Sobeja efeméride



Ontem. 50 anos atrás. Albert Camus morreu. Acidente de carro aos 46 anos. De Camus li O estrangeiro e o maravilhoso ensaio O Mito de Sísifo.  Dos dois guardo lembranças distintas. Lembro que O estrangeiro foi-me um livro estranho, lido quando mal completava 19 anos. As cenas em que Mersault mata o irmão - árabe, diga-se de passagem -  de uma das mulheres de Raymond, o amigo rufião, foi para mim de uma frieza bastante pungente, mais até que a da cena da morte da mãe, que mesmo contada de maneira distanciada nunca conseguiu nem conseguirá afastar do espírito humano o terror que só inspira o pensar-se na morte. Isso, combinado com la Família de Pascual Duarte, boa coisa não podia gerar na cabeça do cidadão adolescente. Há pelo menos seis anos persigo a adaptação de Luchino Visconti para O Estrangeiro, sem sucesso.

Em contrapartida, O Mito de Sísifo - livro escrito quando o autor tinha apenas 30 anos -,  especificamente o último capítulo, ainda hoje me traz lembranças temerárias de que o lugar reservado para este estranho e absurdo lugar que é o mundo cotidiano, sem a faculdade da Razão,  pode nos massacrar de maneira densa, lenta, precisa, aquiescente…

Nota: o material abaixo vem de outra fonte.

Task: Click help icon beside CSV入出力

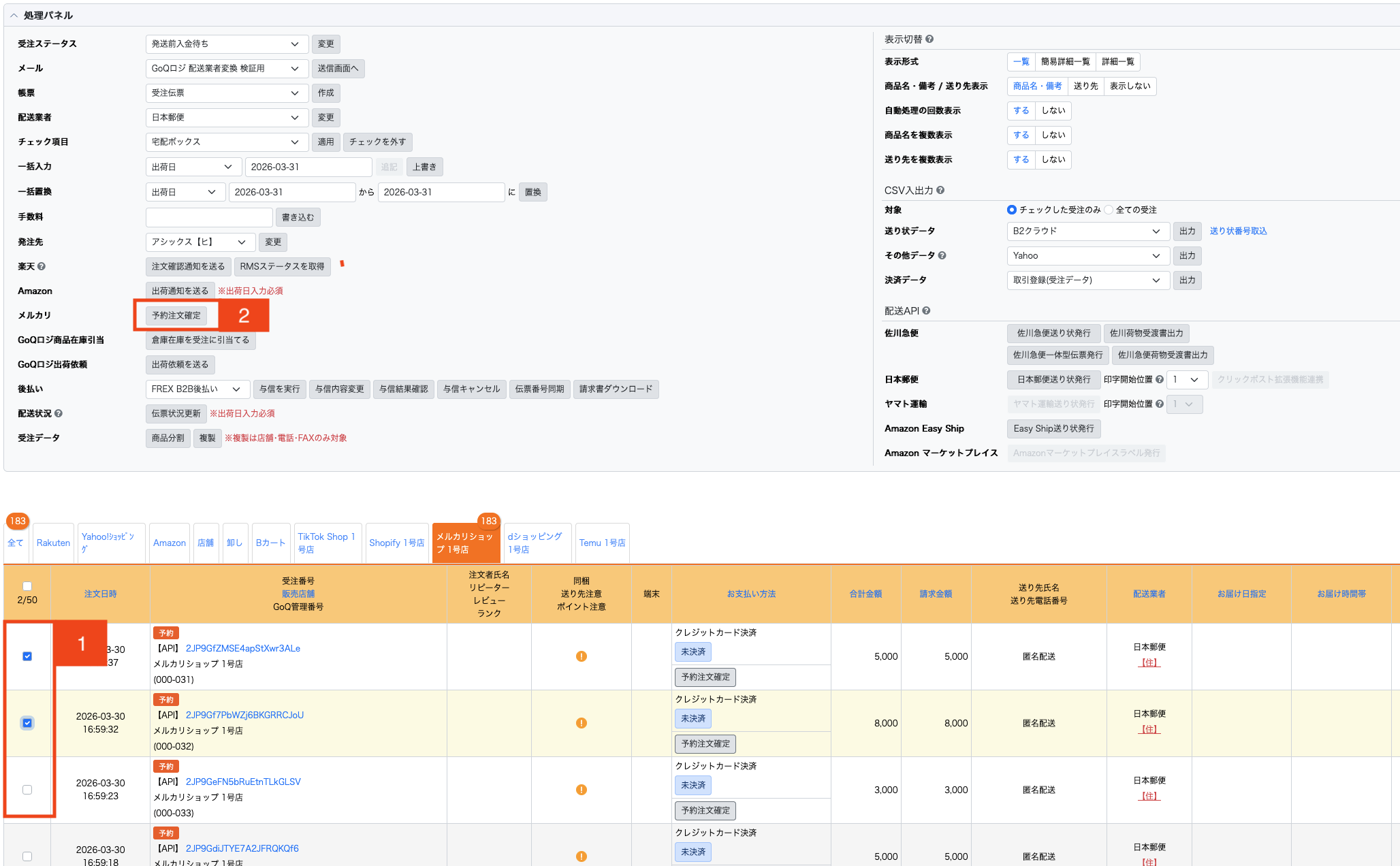Action: 940,191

Imperdível é o debate entre Camus e Sartre sobre a alcunha de existencialista que os existencialistas impuseram àquele. Quem tiver tempo, sossego na alma ou pachorra, muito recomendo o livro Sartre and Camus: A Historic Confrontation, sobre os "debates entre o autor e o filósofo. Lembro-me que o Mais! Folha de São Paulo publicara alguns trechos traduzidos do debate acalorado entre um Sartre totalmente proselitista e um Camus evasivo e irascível. 



Esperava que hoje Camus tivesse menos fãs que leitores.